植物の血液ともいえるのは葉緑素です。この主たる構成物はマグネシウム(苦土=くど)です。葉緑素の中心に居るマグネシウムはイオン化しており、そのため緑色をしています。つまり植物の血液はマグネシウムなのです。

マグネシウムが不足すると葉が黄色くなってきます。これは葉緑素がなくなってしまうから。黄色くなった葉は光合成をすることができず、糖やでんぷんを作ることができなくなります。

また、葉緑素の働きが悪くなると、根から吸収した、窒素をアミノ酸に変え、さらにそれをタンパク質に変えることができなくなります。

葉緑素があっても、悪天候が続いて光合成ができなくなると、同様のことが起きます。天候不順にアミノ酸を直接補給するのは、葉緑素が光合成で作るべきアミノ酸を、代わって補給するということなのです。

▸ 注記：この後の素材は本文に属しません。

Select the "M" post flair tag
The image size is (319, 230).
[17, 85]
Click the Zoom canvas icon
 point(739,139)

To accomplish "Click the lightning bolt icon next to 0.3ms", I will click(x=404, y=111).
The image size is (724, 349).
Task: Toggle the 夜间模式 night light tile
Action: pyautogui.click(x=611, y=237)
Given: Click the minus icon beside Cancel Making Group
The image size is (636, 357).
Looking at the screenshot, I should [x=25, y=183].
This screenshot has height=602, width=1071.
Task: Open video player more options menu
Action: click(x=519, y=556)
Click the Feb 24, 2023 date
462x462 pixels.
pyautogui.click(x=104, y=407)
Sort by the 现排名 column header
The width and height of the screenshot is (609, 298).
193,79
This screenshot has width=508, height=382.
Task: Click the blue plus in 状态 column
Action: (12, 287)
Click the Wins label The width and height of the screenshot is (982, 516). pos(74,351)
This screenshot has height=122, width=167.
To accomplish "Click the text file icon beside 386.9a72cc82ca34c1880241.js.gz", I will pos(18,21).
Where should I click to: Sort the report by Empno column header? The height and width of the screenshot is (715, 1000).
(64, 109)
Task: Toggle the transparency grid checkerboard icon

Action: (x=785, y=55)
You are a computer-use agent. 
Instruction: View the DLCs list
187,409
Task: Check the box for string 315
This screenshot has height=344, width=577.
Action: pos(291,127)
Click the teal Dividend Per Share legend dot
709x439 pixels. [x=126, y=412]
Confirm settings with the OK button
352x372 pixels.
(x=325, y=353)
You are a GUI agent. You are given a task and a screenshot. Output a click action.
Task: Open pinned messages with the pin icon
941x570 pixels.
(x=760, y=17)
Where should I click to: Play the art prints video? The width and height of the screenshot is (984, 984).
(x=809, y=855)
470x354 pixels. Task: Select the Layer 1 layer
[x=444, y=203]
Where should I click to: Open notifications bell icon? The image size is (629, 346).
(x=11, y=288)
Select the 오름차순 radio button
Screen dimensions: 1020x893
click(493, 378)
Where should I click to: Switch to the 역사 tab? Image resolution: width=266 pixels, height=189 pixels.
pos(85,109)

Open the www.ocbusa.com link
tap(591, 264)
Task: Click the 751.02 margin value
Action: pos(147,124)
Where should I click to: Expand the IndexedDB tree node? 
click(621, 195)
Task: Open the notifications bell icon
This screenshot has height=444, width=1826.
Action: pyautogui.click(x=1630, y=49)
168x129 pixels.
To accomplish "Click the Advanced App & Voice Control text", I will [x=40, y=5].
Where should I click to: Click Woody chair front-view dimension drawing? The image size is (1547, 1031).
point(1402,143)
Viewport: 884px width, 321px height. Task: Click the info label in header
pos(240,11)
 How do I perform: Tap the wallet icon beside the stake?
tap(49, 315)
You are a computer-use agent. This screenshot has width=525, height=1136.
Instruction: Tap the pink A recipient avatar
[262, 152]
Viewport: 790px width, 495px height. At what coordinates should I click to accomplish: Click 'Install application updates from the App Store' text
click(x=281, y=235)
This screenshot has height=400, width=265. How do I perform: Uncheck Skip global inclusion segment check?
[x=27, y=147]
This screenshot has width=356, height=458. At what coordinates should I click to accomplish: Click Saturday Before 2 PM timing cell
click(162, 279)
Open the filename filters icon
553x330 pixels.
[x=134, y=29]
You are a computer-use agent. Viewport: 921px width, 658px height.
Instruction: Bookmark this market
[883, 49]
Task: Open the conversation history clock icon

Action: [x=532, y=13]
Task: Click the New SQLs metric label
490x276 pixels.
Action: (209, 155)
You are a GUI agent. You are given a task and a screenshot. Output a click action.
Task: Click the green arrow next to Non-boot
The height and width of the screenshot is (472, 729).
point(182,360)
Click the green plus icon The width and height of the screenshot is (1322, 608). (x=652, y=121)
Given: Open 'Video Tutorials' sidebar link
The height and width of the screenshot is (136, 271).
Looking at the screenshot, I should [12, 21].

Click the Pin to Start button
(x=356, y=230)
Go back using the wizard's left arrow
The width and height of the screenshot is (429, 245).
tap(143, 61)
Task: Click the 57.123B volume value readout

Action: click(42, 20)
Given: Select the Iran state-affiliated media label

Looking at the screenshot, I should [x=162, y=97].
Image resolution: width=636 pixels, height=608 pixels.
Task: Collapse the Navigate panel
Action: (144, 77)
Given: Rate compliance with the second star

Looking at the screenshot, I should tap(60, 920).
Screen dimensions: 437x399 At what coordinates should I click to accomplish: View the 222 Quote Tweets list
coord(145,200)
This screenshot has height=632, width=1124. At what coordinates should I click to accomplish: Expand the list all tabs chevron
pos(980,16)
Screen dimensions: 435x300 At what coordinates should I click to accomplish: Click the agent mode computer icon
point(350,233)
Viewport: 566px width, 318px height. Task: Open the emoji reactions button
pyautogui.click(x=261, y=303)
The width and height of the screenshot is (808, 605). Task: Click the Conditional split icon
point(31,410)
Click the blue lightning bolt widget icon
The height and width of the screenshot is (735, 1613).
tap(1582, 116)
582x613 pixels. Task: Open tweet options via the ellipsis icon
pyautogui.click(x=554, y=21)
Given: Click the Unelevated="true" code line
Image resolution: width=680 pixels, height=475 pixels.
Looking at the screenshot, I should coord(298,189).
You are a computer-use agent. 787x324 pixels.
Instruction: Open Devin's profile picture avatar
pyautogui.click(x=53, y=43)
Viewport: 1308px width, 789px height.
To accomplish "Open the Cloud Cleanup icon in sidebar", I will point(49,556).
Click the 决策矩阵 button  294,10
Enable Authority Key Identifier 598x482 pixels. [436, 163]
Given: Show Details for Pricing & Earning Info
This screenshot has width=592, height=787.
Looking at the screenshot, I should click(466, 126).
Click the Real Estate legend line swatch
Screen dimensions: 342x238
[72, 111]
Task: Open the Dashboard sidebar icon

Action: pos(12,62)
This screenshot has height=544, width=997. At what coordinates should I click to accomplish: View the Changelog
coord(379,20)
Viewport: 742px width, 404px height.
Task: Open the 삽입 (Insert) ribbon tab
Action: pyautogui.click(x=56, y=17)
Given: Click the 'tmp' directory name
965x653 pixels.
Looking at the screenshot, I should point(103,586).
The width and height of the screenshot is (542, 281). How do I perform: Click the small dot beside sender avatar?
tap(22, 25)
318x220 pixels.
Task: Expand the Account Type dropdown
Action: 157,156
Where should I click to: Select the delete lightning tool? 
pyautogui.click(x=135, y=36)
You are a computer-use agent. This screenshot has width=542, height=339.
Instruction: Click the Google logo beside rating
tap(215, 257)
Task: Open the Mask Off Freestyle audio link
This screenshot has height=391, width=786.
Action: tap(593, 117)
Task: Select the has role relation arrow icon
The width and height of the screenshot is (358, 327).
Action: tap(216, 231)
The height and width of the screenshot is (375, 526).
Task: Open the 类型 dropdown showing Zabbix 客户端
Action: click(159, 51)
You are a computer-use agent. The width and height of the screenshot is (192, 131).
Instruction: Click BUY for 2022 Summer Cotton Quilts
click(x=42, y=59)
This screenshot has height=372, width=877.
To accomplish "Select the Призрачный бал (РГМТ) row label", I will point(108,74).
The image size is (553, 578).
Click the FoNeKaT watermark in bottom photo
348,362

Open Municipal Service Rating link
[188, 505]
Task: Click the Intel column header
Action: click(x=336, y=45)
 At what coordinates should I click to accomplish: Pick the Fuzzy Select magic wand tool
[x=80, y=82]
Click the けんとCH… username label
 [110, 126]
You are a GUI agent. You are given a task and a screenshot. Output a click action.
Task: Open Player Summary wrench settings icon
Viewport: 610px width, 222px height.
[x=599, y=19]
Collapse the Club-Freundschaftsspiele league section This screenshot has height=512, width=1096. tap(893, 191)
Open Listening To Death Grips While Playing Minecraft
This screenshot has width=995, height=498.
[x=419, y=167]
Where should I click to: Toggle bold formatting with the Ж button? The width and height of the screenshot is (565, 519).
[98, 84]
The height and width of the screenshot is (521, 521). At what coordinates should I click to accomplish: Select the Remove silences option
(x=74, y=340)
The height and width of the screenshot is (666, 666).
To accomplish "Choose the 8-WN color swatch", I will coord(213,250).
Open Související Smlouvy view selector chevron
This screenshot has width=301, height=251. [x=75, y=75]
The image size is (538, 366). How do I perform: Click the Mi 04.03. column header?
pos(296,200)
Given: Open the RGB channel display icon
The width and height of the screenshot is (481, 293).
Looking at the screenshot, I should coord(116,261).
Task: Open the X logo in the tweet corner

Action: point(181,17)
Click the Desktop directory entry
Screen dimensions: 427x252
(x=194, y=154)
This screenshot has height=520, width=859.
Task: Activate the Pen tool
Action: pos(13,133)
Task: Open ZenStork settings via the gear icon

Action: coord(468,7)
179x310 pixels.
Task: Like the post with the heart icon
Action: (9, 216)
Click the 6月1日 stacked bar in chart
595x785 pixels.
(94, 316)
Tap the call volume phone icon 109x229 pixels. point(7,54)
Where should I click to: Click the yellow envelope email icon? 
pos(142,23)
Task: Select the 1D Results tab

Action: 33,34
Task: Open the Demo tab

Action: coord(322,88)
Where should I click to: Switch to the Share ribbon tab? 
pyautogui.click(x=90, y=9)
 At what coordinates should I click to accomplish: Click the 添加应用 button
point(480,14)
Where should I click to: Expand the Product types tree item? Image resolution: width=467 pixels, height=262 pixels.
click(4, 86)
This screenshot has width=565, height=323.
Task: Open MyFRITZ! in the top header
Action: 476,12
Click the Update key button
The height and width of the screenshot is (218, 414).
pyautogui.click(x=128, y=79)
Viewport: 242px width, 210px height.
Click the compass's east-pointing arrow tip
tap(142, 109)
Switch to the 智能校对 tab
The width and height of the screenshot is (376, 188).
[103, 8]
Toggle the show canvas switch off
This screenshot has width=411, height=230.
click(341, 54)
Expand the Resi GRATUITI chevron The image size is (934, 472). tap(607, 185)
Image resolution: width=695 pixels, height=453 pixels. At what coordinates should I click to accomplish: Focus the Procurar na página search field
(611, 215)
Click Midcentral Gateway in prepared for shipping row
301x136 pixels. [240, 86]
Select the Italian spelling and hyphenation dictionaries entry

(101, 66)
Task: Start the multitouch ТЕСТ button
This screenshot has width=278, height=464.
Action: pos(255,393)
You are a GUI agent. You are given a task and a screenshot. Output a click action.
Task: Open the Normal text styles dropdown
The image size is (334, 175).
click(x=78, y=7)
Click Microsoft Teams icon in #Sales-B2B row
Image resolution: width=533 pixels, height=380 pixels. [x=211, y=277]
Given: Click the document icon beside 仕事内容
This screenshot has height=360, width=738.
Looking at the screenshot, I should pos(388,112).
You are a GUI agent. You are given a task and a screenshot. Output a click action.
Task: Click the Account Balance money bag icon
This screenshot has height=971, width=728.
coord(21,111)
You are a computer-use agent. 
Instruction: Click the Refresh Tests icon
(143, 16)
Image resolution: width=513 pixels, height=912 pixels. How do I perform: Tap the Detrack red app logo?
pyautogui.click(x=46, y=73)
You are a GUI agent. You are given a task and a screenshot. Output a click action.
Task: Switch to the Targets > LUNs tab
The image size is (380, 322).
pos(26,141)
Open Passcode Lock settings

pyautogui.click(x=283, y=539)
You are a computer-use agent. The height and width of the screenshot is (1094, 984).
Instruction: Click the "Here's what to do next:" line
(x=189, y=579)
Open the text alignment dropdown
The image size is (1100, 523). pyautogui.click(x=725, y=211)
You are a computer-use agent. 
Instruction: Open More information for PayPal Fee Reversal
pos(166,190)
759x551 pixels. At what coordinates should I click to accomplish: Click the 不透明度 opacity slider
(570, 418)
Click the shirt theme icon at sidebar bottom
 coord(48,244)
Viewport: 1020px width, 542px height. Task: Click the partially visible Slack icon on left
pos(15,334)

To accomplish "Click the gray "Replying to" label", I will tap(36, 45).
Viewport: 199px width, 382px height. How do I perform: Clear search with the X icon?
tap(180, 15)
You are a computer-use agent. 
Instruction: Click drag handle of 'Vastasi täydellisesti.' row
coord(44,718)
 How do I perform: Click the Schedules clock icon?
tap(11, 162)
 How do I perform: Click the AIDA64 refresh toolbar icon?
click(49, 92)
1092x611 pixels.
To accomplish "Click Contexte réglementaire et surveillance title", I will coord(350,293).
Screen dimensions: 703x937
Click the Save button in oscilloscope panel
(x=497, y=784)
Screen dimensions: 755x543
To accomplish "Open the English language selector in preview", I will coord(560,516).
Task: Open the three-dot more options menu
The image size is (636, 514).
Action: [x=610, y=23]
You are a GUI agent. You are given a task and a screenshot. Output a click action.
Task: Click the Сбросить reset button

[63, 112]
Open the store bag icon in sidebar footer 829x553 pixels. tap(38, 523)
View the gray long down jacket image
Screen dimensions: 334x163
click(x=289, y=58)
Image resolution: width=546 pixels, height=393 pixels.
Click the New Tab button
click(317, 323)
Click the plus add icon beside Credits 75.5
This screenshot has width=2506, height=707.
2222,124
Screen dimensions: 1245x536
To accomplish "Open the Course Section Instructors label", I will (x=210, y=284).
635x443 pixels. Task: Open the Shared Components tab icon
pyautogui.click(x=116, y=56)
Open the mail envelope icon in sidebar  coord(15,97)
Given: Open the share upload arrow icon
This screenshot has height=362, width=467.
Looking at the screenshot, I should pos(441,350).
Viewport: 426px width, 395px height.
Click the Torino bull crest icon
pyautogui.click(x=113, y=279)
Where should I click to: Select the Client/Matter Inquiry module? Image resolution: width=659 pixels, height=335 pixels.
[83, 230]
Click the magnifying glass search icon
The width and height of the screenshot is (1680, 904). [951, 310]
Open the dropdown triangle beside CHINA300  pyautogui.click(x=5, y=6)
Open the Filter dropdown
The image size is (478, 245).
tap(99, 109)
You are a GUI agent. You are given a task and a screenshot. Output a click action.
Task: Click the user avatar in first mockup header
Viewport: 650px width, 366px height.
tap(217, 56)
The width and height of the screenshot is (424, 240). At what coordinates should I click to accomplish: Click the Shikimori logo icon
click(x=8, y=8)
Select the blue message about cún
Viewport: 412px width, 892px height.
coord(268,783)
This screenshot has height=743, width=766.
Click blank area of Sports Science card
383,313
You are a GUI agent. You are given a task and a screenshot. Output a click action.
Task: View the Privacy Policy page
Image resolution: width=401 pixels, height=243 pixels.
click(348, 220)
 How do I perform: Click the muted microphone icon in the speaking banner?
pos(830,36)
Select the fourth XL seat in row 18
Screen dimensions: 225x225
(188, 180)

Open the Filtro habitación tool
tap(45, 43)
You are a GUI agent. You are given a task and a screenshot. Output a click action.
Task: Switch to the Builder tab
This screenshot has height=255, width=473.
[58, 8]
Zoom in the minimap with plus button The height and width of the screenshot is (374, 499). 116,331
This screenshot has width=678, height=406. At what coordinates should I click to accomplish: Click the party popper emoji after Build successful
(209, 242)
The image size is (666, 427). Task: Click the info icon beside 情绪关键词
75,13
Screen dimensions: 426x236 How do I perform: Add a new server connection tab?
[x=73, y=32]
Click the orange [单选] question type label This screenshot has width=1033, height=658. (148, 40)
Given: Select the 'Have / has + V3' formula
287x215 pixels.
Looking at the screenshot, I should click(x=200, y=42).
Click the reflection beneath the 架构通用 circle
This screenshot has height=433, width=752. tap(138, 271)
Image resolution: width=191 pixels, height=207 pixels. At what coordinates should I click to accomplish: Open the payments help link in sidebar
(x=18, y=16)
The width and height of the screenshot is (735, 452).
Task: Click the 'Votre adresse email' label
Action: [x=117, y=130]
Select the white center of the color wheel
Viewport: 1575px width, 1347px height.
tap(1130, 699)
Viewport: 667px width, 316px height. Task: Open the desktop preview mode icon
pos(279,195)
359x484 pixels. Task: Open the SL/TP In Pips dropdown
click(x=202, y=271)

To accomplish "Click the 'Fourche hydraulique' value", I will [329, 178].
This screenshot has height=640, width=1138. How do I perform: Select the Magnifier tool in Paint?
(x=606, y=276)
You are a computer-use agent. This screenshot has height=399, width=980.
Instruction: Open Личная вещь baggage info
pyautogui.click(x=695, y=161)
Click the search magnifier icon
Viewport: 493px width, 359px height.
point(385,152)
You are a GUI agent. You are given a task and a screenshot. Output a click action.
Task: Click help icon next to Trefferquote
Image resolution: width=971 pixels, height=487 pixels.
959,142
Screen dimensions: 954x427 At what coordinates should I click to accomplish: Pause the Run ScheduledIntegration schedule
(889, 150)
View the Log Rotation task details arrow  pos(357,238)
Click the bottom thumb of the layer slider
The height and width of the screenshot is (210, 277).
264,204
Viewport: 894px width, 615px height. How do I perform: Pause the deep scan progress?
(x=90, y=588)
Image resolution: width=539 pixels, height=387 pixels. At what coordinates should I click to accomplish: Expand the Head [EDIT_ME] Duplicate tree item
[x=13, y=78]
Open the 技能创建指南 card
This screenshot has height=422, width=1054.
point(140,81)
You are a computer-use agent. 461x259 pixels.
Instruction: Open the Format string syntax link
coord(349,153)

また、マグネシウムは、植物の体内で油脂を作る機能を高めます。油を採る大豆や菜種、ひまわりなど、マグネシウムを与えると与えないとでは30%も収量が違う例があったとか。

マグネシウムは植物のいわば血液ですから、様々な要素を運搬して植物の成長を助けます。肥料分や微量要素がたくさんあっても、マグネシウムがないとこれらを吸収することができないのです。何より大切な要素、それがマグネシウムです。

マグネシウムが足りていると植物は旺盛に成長しますから、増収、増益は間違いありません。儲かる農業にマグネシウムは欠かせない資材です。